EXTRAIT DU DOCUMENT =
__________________________________________________

Cette question du capital culturel est un problème structurel qui relève de l’organisation sociale, de la faible mobilité sociale. Ce projet « Réconciliations » n’a pas pour but de sauver les élèves, mais plutôt de permettre aux enseignants de ne plus subir. Cela débouche sur des choses formidables comme l’épanouissement de tous : professeurs, élèves, parents. Si j’ai imaginé cette méthode, c’est avant tout pour ne pas me sentir inutile dans mon métier, éviter le gâchis de potentiels. Ce gâchis, on le trouve dans les quartiers aisés comme dans les quartiers populaires. C’est Kery James qui, dans sa chanson Pleure en silence, dit : « Tu peux souffrir sans venir de banlieue ». Pour en revenir à cette question du capital culturel : qu’est-ce qu’on fait ? Franchement, je ne sais pas parce que, comme je le disais, le problème est profondément structurel. Nous, nous donnons aux élèves des outils les mettant en capacité de travail. Afin que leur destin ne leur échappe pas.

__________________________________________________

EXERCICE COURT 1 =
Les affirmations suivantes concordent-elles avec l'extrait ci-dessus ? Répondez par oui ou par non à chacune, en citant mot pour mot les termes de l'extrait qui tranchent.
(a) Le projet « Réconciliations » a pour but de sauver les élèves.
(b) Le gâchis de potentiels se trouve aussi dans les quartiers aisés.
(c) La personne qui s'exprime sait quoi faire face à la question du capital culturel.
EXERCICE COURT 2 =
Répondez brièvement à chaque question à partir de l'extrait ci-dessus.
(a) De quoi relève la question du capital culturel ?
(b) Quelle chanson de Kery James est citée ?
(c) Que donne-t-on aux élèves ?

__________________________________________________

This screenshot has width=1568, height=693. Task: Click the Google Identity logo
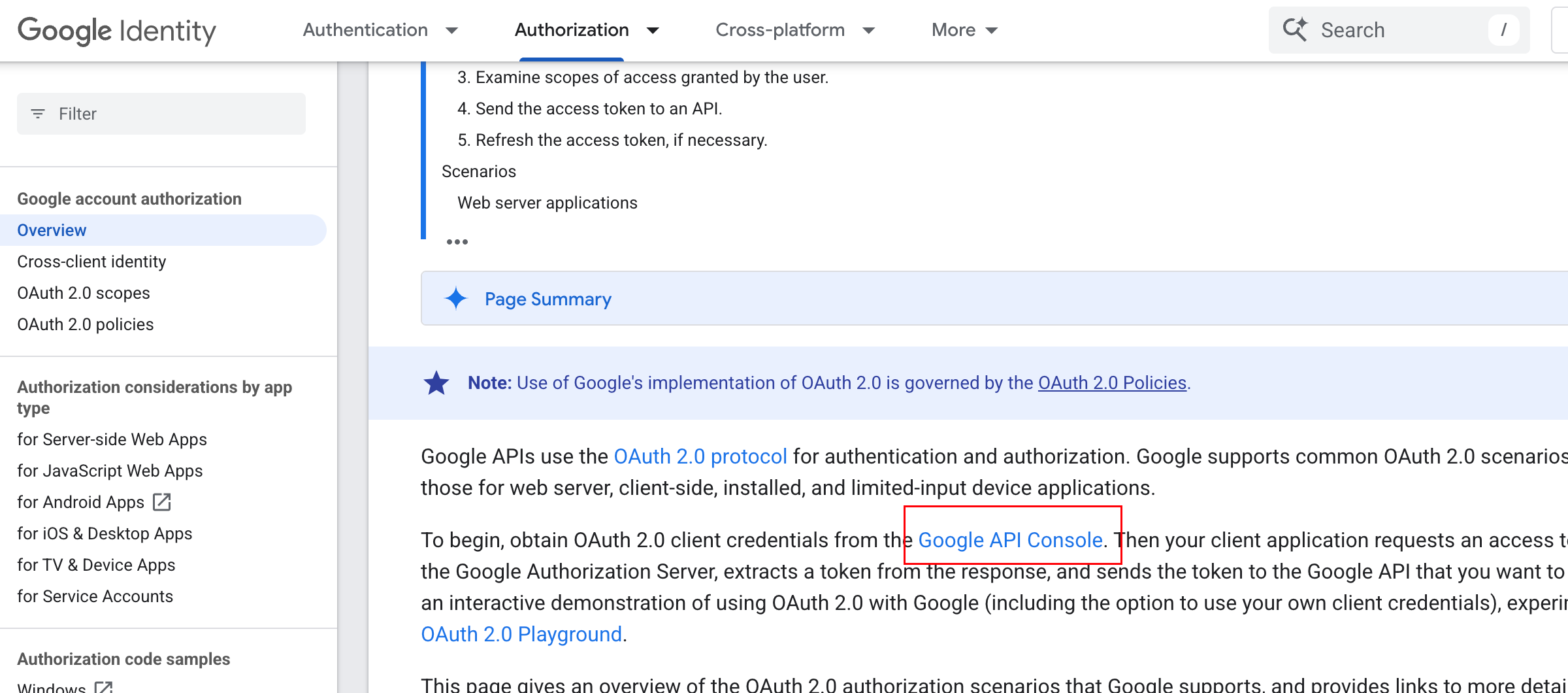[x=116, y=31]
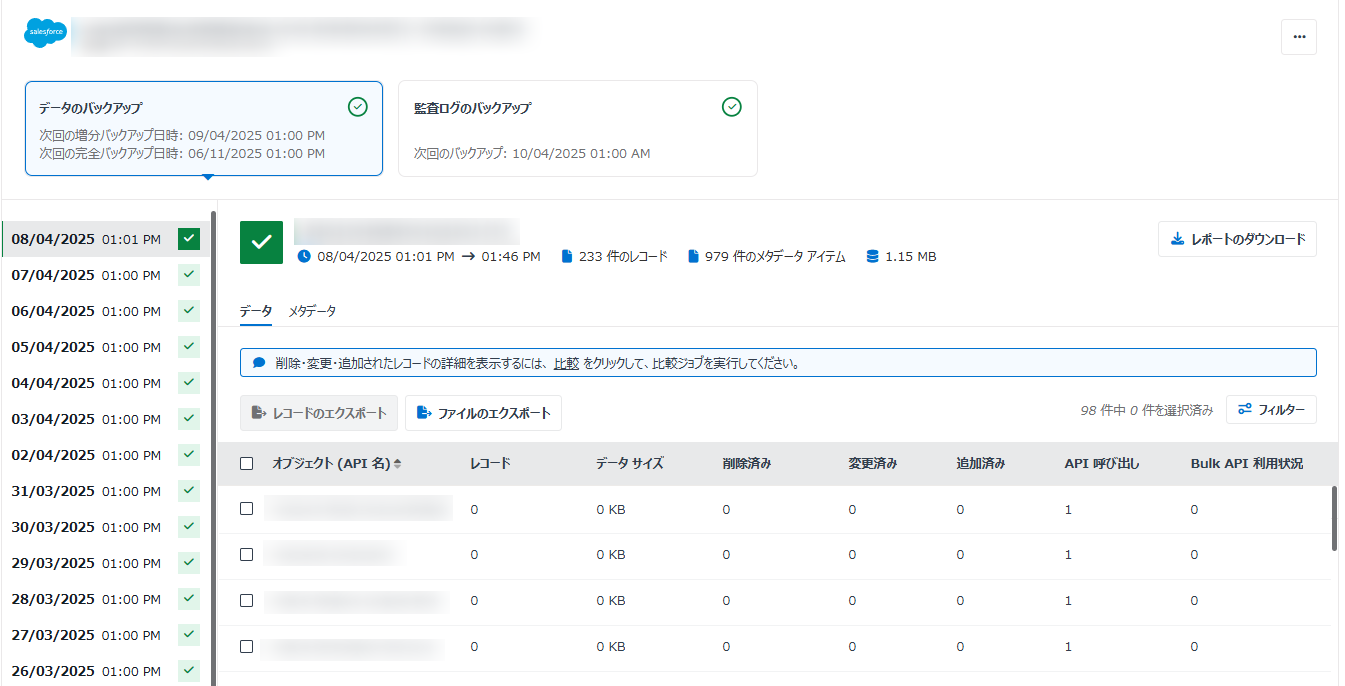The height and width of the screenshot is (686, 1345).
Task: Check the checkbox on the third table row
Action: coord(246,599)
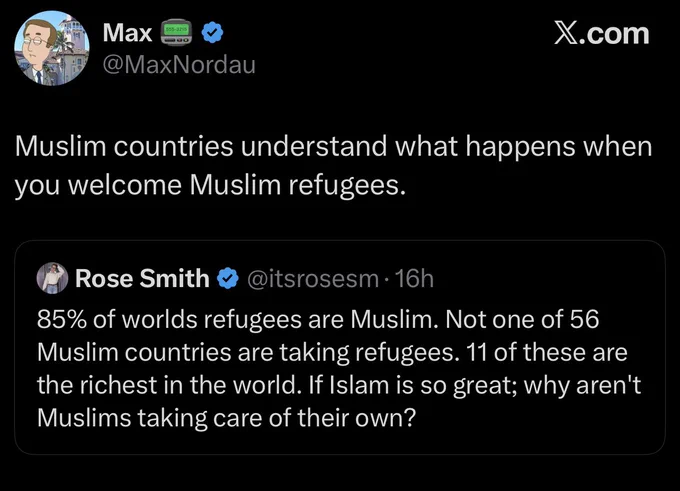This screenshot has width=680, height=491.
Task: Click the pager emoji beside Max's name
Action: click(x=176, y=33)
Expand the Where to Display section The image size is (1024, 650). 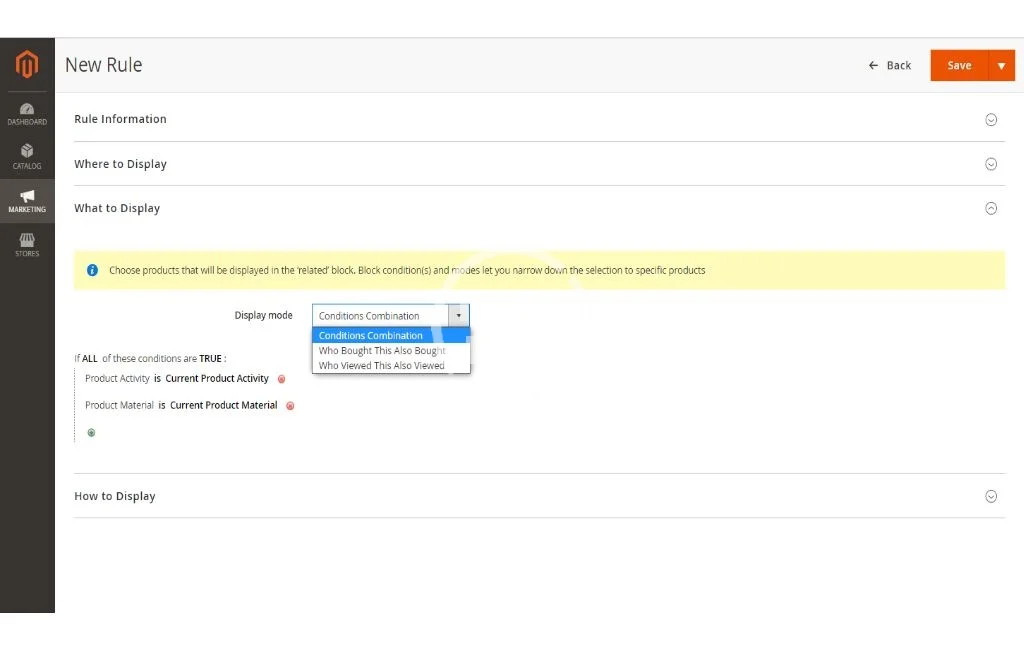[x=991, y=164]

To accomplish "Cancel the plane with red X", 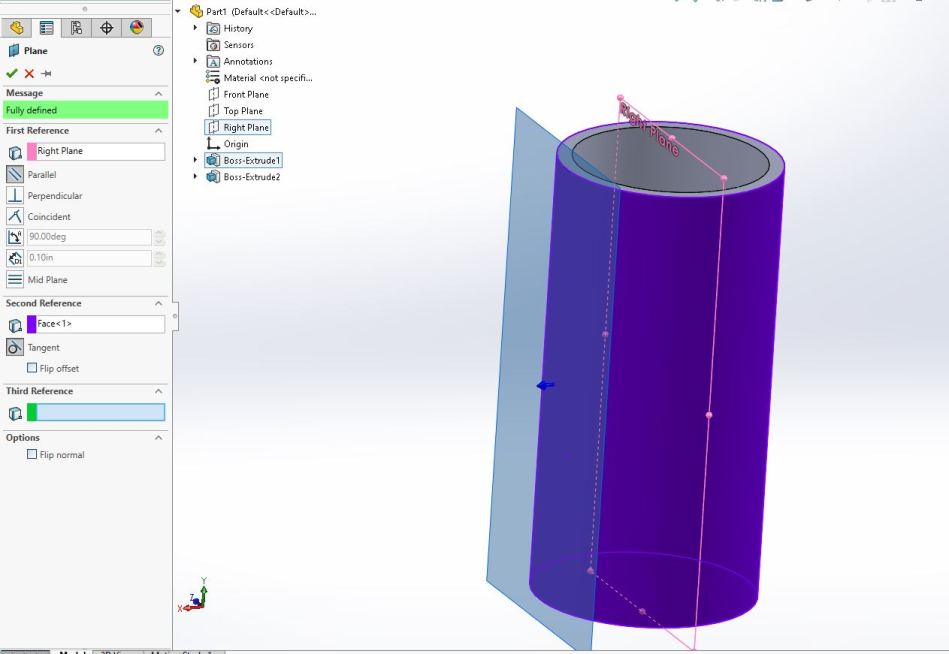I will (29, 73).
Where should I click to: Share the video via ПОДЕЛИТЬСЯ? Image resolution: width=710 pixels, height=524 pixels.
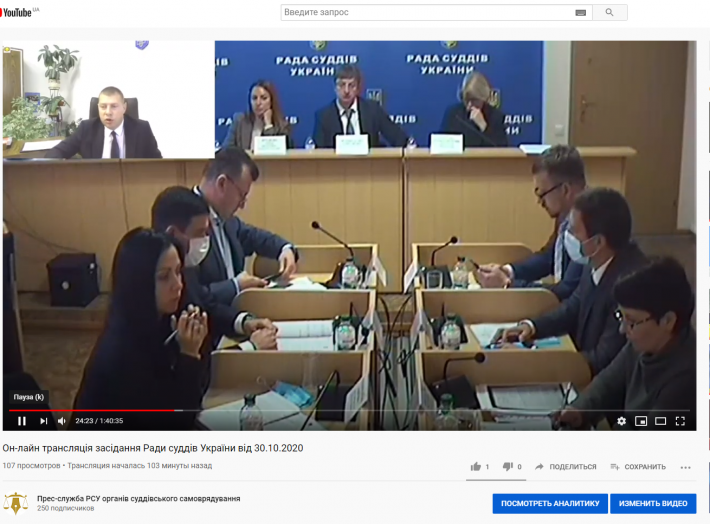point(565,467)
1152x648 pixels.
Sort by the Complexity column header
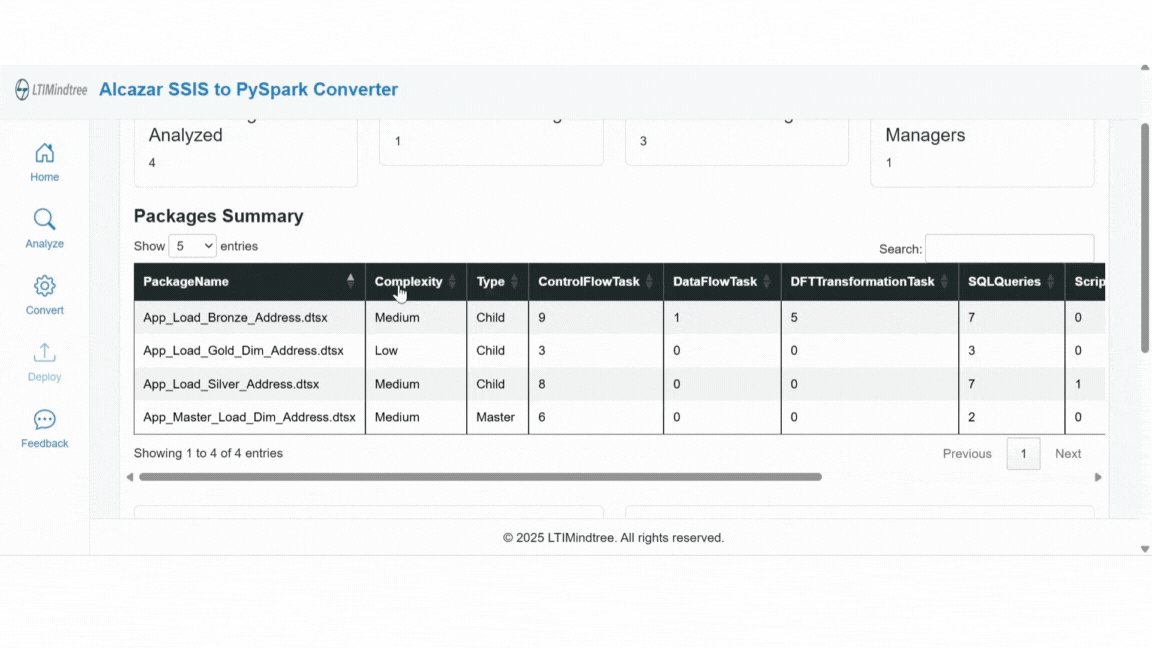(408, 281)
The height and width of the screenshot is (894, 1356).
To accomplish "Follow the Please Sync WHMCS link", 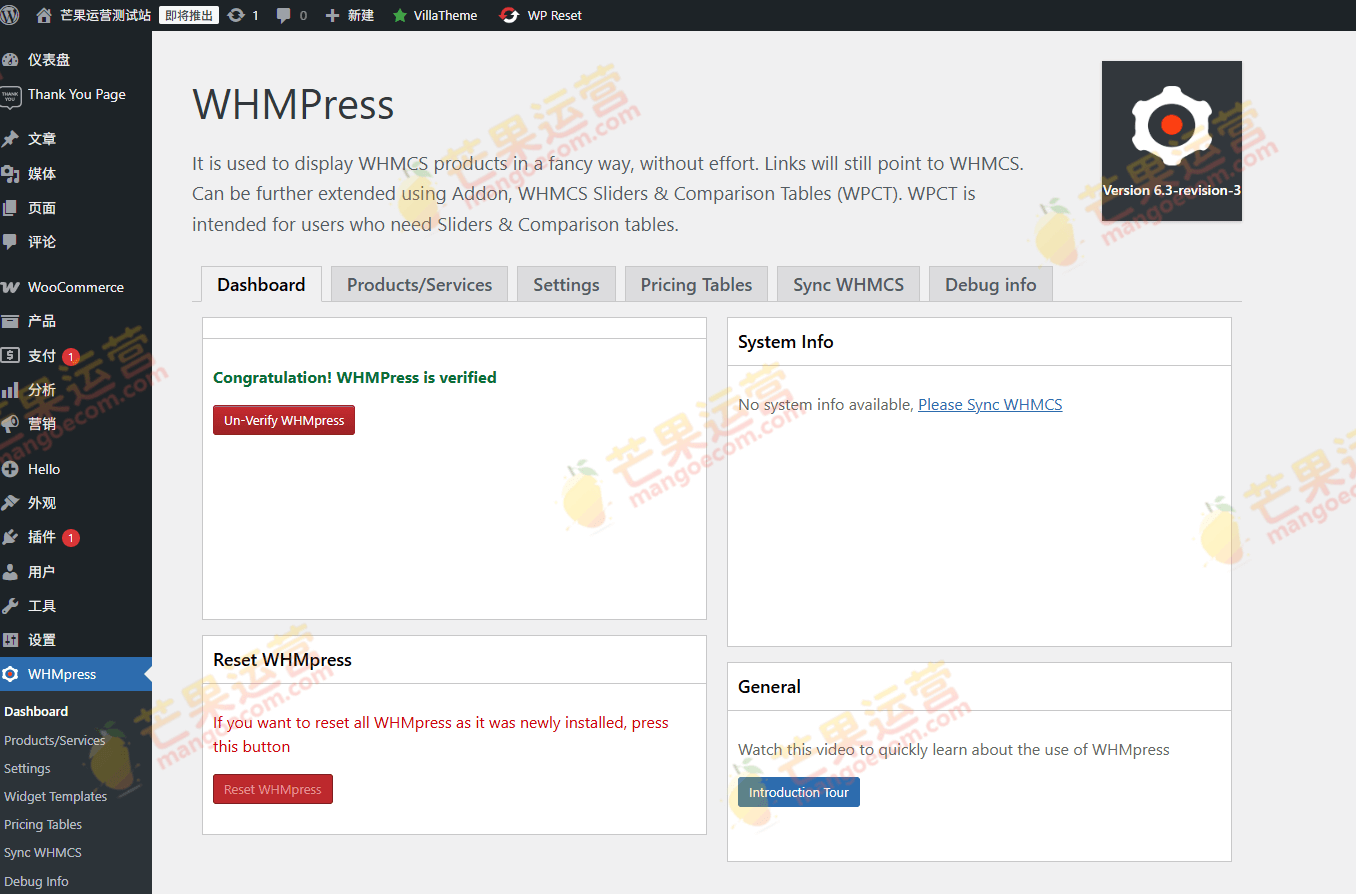I will pos(990,404).
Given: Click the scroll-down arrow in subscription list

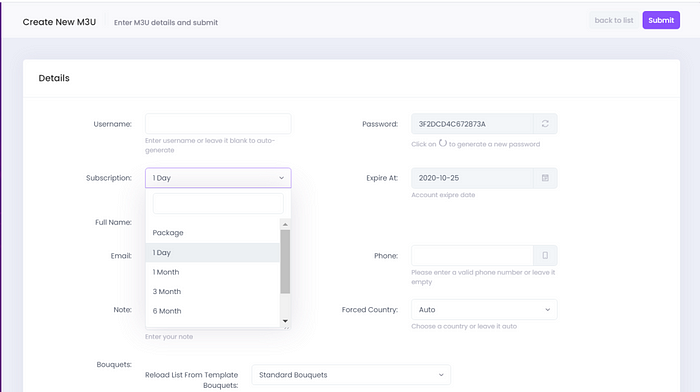Looking at the screenshot, I should [285, 321].
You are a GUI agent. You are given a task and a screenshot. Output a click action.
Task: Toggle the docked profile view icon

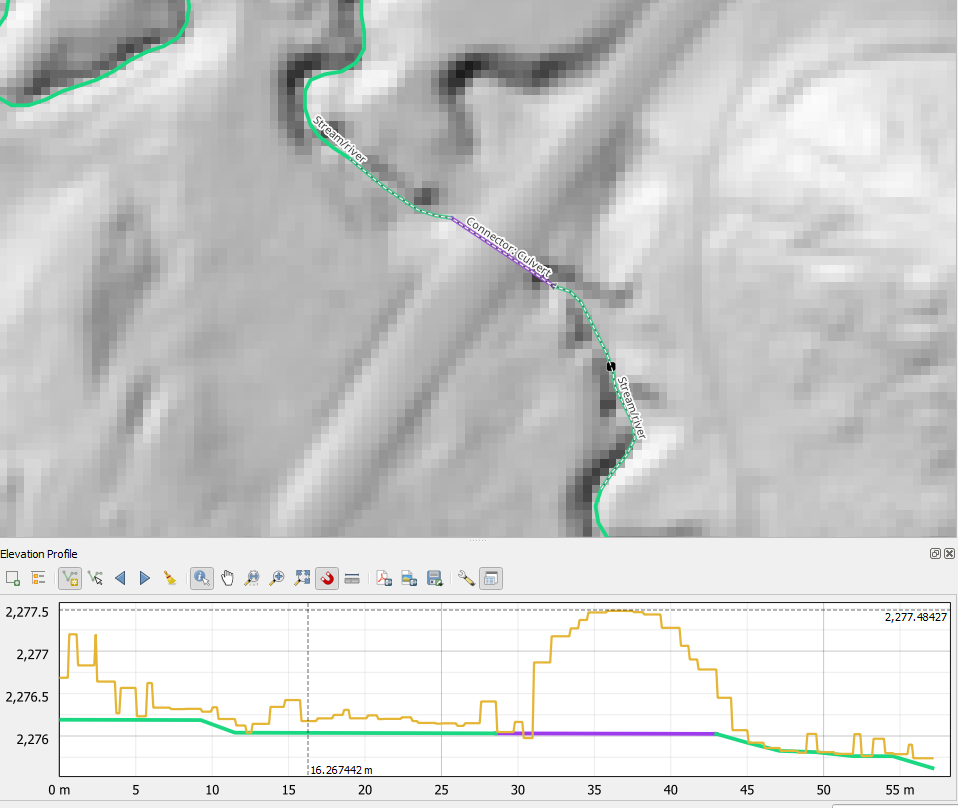tap(489, 577)
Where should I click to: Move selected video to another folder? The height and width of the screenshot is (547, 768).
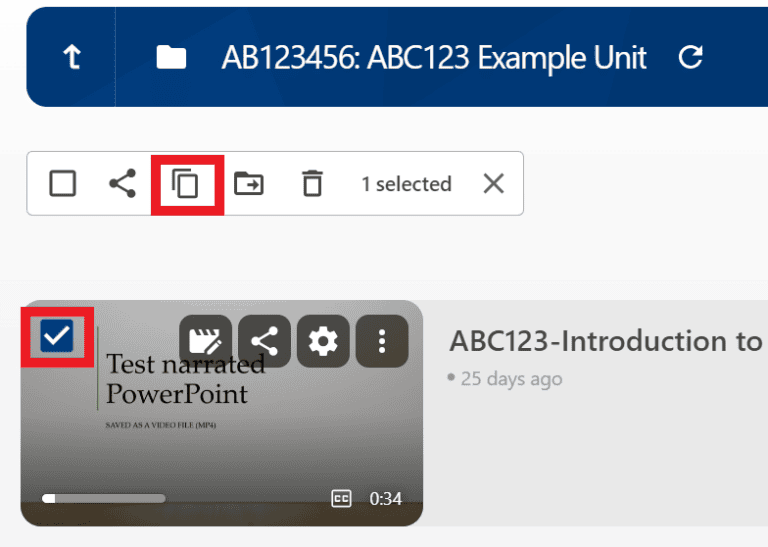(249, 184)
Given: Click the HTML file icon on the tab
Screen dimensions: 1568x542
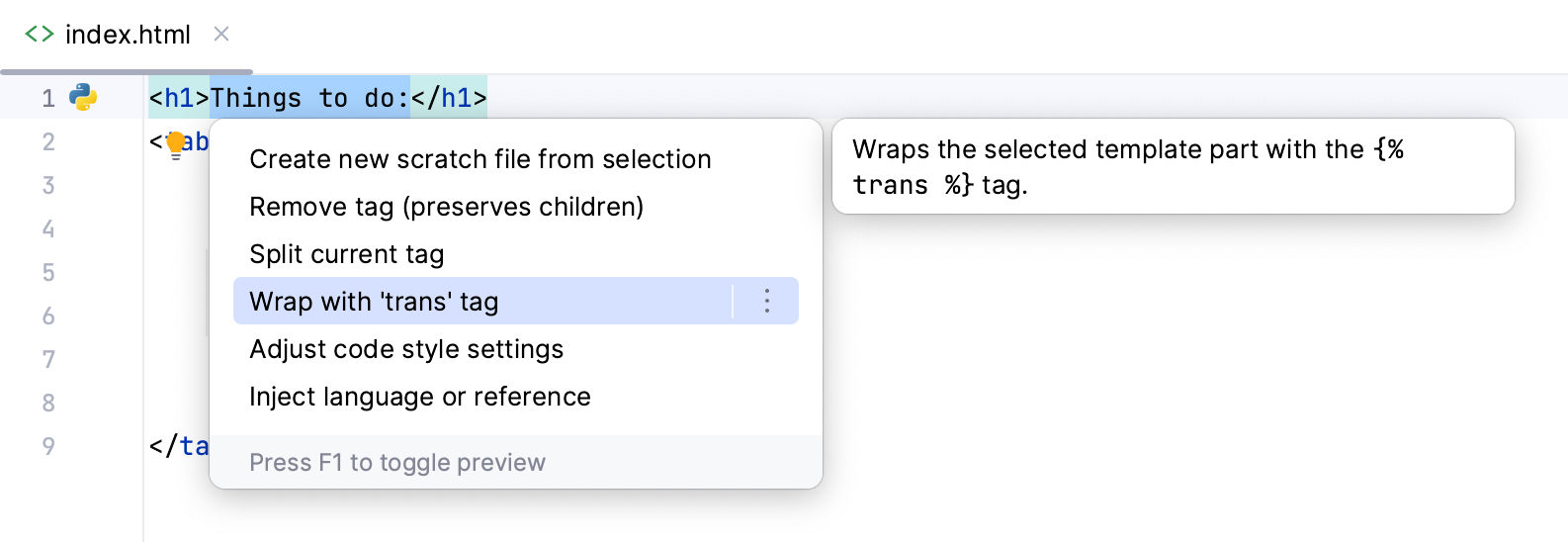Looking at the screenshot, I should (40, 35).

__________________________________________________

RÉPONSE ÉCRITE 1 =
(a) Non : « Ce projet « Réconciliations » n’a pas pour but de sauver les élèves ».
(b) Oui : « Ce gâchis, on le trouve dans les quartiers aisés comme dans les quartiers populaires ».
(c) Non : « Franchement, je ne sais pas ».

RÉPONSE ÉCRITE 2 =
(a) De l’organisation sociale et de la faible mobilité sociale.
(b) Pleure en silence.
(c) Des outils les mettant en capacité de travail.